What is asked ▸
• a. Write out the part of the film analysis that opens with the words containing "In the scene" and closes with "and his team.".
• b. Name every person the film analysis mentions by name.
• c. Carry on the analysis of the Facemash hacking scene from its final sentence.

Page ▸
One of the first sequences of the movie shows the character of Mark Zuckerberg (real-life founder of Facebook, played in the film by actor Jesse Eisenberg) arriving home after being dumped by his girlfriend, Erica Albright (Rooney Mara), grabbing a bottle of beer and sitting down to write a blog post about the woman he was just dumped by. This scene takes place at a desktop computer, but the character also has a laptop next to the desktop screen. Open on the laptop is a Harvard website that shows student profiles. Zuckerberg’s roommate jokingly suggests comparing female students’ profiles to pictures of animals and rating them. Zuckerberg decides that rather than compare women’s profiles to animals he should set up a program to rate women’s photos against one another. This thought process is shown on-screen as Zuckerberg types it all in his blog, and it is simultaneously narrated by a voiceover (Eisenberg, playing Zuckerberg, reading the blog aloud). After Zuckerberg has hit on this idea, a quick-cut sequence of programming and blogging commences with his call: “Let the hacking begin.”

In the scene that follows–the making of Facemash—the voiceover continues to narrate the blog post, which describes the hacking sequence, while on-screen the film alternates between images of the two screens: the blog post and the code for hacking into the Harvard student profile sites. The images of Zuckerberg in his dorm room are spliced with images of action taking place elsewhere on campus: female students arriving at a party in one of the exclusive members’-clubs that Zuckerberg covets. The overall effect of the scene conflates the writing of code with the actions it will eventually effect. Through montage and compressed temporal gestures, Zuckerberg is shown to be literally rewriting the hierarchical nature of social networking (as it is represented by Ivy League institutions). In this sequence, iterability and executability are blurred by the edits of Fincher and his team.

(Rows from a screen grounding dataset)
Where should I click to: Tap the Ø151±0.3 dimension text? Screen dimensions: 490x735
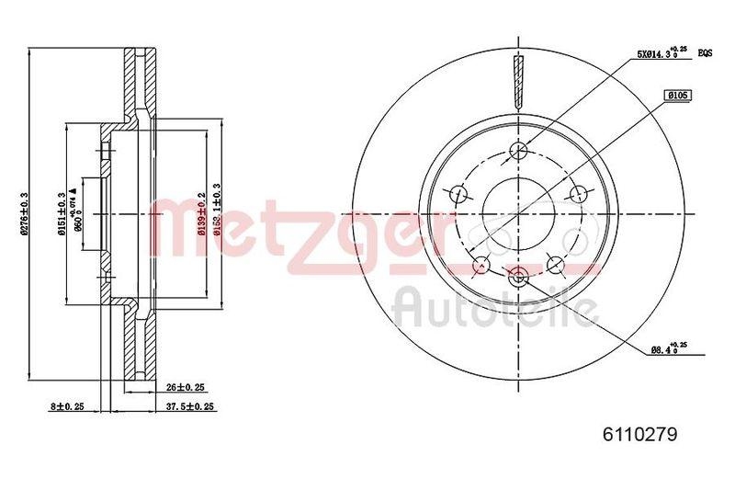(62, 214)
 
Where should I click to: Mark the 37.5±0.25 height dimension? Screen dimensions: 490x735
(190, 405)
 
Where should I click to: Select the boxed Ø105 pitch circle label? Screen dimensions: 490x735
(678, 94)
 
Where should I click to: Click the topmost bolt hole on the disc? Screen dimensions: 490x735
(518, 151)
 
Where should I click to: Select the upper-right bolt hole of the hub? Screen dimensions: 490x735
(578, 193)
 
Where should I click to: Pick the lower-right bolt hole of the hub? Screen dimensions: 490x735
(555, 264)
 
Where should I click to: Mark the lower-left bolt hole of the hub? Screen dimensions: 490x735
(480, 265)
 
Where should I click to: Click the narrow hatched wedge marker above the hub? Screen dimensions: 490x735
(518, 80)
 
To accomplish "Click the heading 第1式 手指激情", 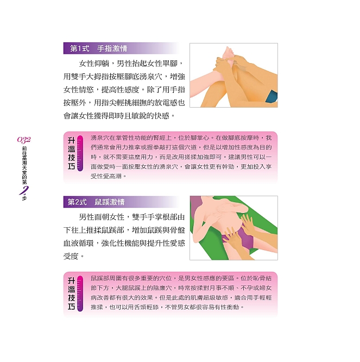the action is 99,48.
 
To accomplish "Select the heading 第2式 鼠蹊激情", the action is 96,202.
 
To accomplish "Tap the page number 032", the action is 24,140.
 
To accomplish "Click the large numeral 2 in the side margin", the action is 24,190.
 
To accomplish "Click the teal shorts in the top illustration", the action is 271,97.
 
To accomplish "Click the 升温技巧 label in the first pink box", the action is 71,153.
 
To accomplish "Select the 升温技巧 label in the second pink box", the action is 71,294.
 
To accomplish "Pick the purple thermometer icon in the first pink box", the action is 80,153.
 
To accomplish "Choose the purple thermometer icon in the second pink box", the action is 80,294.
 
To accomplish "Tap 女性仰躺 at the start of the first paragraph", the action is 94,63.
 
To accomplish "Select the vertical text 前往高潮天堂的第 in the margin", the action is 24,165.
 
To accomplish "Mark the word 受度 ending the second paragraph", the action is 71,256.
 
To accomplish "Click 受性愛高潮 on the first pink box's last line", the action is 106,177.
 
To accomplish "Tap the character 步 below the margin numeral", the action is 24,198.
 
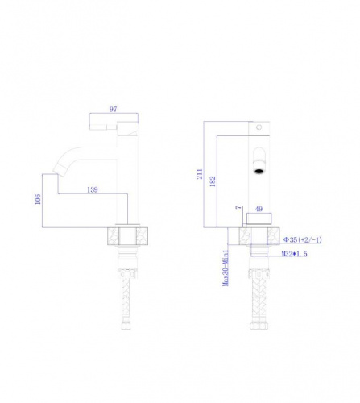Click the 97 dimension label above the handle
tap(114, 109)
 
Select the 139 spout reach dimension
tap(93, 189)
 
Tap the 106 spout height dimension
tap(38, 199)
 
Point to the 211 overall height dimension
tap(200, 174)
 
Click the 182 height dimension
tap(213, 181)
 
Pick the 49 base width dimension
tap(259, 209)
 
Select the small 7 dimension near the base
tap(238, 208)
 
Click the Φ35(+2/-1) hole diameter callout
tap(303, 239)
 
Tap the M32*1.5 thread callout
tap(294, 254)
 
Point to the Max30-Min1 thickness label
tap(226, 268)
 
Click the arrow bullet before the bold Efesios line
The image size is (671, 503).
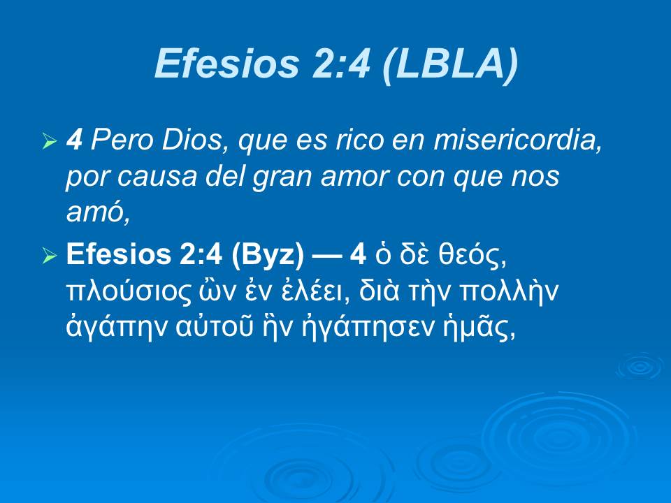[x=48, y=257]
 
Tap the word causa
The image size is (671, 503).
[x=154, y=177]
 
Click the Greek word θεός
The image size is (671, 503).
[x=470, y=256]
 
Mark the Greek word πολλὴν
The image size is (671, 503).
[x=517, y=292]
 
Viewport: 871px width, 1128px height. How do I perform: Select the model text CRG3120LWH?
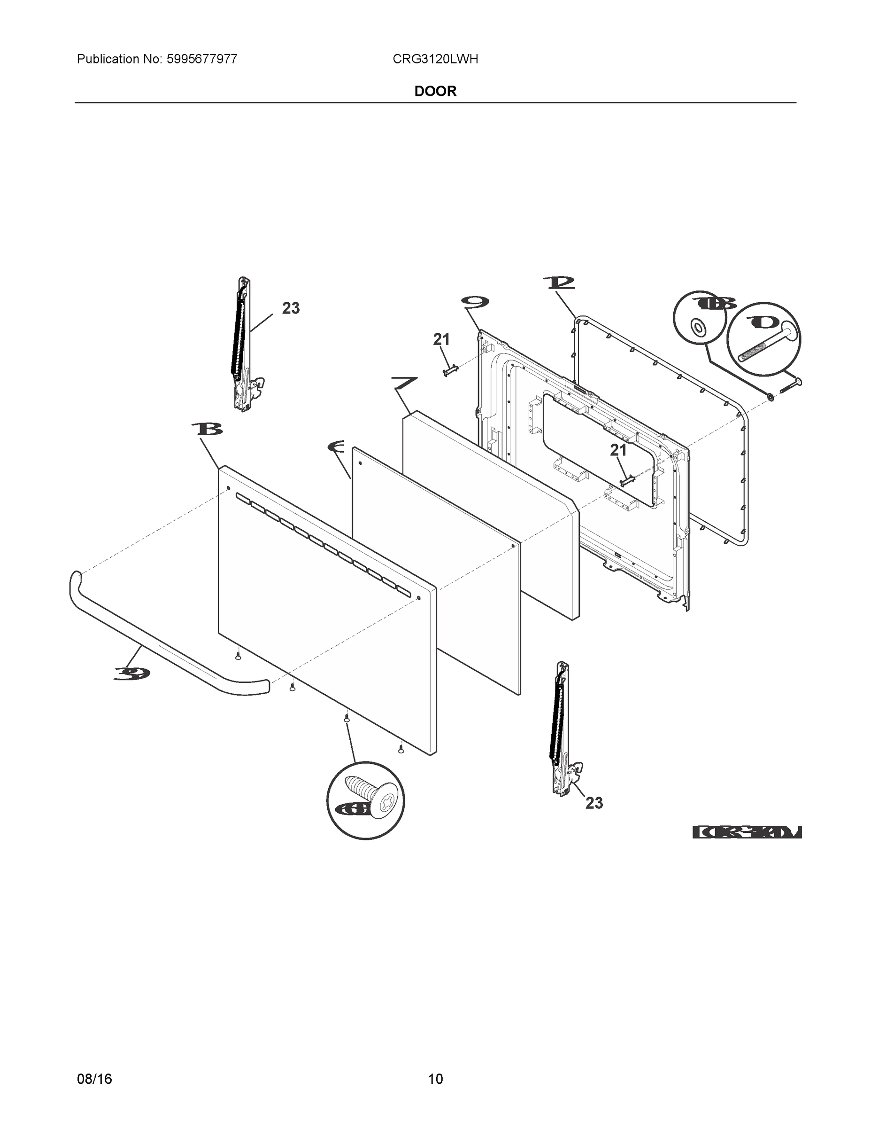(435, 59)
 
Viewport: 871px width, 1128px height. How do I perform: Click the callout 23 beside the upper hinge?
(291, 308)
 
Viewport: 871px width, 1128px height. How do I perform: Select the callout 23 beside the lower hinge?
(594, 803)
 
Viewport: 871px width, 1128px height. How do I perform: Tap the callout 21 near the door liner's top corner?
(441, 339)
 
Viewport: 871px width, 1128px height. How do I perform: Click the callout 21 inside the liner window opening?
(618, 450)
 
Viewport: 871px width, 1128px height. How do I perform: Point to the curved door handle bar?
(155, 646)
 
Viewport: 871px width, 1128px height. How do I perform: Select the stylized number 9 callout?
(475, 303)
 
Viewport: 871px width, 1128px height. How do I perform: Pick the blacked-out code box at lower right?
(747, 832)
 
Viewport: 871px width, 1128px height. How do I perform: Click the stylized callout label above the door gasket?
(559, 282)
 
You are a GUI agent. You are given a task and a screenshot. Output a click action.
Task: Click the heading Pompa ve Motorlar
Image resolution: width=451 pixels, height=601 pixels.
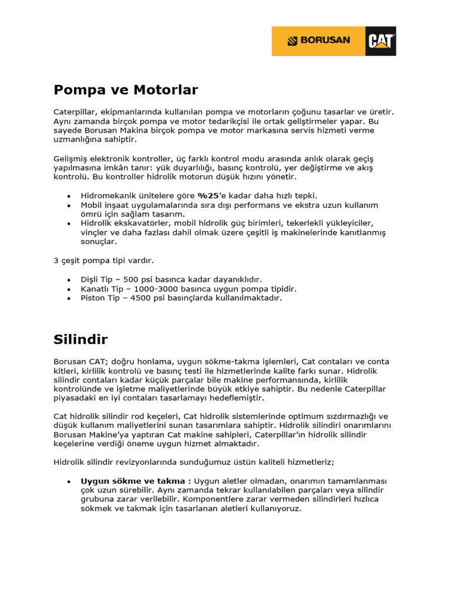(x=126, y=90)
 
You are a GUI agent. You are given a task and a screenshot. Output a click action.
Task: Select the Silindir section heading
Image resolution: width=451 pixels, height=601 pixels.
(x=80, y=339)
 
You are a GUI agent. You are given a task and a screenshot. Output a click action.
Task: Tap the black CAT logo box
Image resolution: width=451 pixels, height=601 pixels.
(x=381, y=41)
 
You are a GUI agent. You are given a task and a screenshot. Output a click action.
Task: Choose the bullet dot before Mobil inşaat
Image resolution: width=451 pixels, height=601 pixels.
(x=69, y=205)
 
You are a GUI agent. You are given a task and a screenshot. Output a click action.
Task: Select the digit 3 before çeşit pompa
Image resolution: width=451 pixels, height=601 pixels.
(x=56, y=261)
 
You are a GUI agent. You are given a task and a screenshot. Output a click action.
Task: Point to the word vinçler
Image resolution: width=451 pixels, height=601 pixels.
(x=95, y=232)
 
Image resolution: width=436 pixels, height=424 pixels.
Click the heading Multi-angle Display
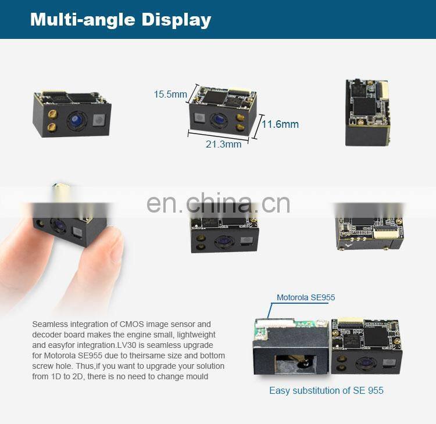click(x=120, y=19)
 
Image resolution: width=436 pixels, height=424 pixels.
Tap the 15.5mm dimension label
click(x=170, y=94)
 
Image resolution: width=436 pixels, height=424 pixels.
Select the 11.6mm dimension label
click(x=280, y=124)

Outputs for the tasks ▸
• a.
In the scene that follows–the making of Facemash—the voiceover continues to narrate the blog post, which describes the hacking sequence, while on-screen the film alternates between images of the two screens: the blog post and the code for hacking into the Harvard student profile sites. The images of Zuckerberg in his dorm room are spliced with images of action taking place elsewhere on campus: female students arriving at a party in one of the exclusive members’-clubs that Zuckerberg covets. The overall effect of the scene conflates the writing of code with the actions it will eventually effect. Through montage and compressed temporal gestures, Zuckerberg is shown to be literally rewriting the hierarchical nature of social networking (as it is represented by Ivy League institutions). In this sequence, iterability and executability are blurred by the edits of Fincher and his team.

• b. Mark Zuckerberg, Jesse Eisenberg, Erica Albright, Rooney Mara, Fincher

• c.
The cuts that switch between the two scenes of action are violent. The women at the frat party are interpolated as data in the program, and this appears as aggressive editorial splicing. While the film offers a fictional origin story for Facebook—Erica Albright—it makes highly visible the exploitation of images of women, which is the Facebook origin story. As Melissa Gira Grant has described it, women “and their representations are [an] intentional . . . part of Facebook”: “the unpaid and underpaid labor of women is essential to making [Facebook] go, to making it so irresistible.” Problematically, despite making this labor visible, the film still skews the historical record of women, particularly Asian American women, who worked at Facebook as programmers and customer service staff in its early incarnation. As Lisa Nakamura highlights, in The Social Network the depiction of “Asian women’s labor as sexual rather than technical obscures rather than exposes the workers of color who ‘make’ social media.”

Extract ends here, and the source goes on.